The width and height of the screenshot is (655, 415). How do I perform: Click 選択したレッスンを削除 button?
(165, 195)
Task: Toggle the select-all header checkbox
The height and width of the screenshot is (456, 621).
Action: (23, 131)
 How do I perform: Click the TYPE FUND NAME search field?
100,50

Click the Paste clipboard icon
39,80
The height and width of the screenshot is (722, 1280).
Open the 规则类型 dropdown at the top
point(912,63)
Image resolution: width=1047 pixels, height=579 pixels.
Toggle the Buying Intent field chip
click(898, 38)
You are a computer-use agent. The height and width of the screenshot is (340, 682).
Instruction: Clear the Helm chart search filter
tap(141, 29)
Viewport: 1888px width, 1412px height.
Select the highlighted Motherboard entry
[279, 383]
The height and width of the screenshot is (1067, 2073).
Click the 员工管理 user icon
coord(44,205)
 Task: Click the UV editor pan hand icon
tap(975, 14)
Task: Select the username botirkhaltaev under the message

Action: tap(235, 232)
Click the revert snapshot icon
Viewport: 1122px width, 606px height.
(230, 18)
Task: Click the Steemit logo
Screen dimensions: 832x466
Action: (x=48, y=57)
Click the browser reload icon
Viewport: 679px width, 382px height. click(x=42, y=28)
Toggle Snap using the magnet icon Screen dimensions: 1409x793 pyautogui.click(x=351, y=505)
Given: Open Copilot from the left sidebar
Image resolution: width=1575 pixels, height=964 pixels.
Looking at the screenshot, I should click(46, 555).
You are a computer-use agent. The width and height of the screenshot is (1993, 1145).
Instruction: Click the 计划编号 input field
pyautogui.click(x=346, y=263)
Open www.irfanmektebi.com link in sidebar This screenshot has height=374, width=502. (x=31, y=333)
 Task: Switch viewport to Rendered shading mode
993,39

● ● ● ● ●

--- What the exercise asks ---
Find the word "agent" in the records. Copy every line it appears in.

--- Task answer ---
You are a computer-use agent. The height and width of the screenshot is (340, 682).
You are a computer-use agent. The width and height of the screenshot is (1993, 1145).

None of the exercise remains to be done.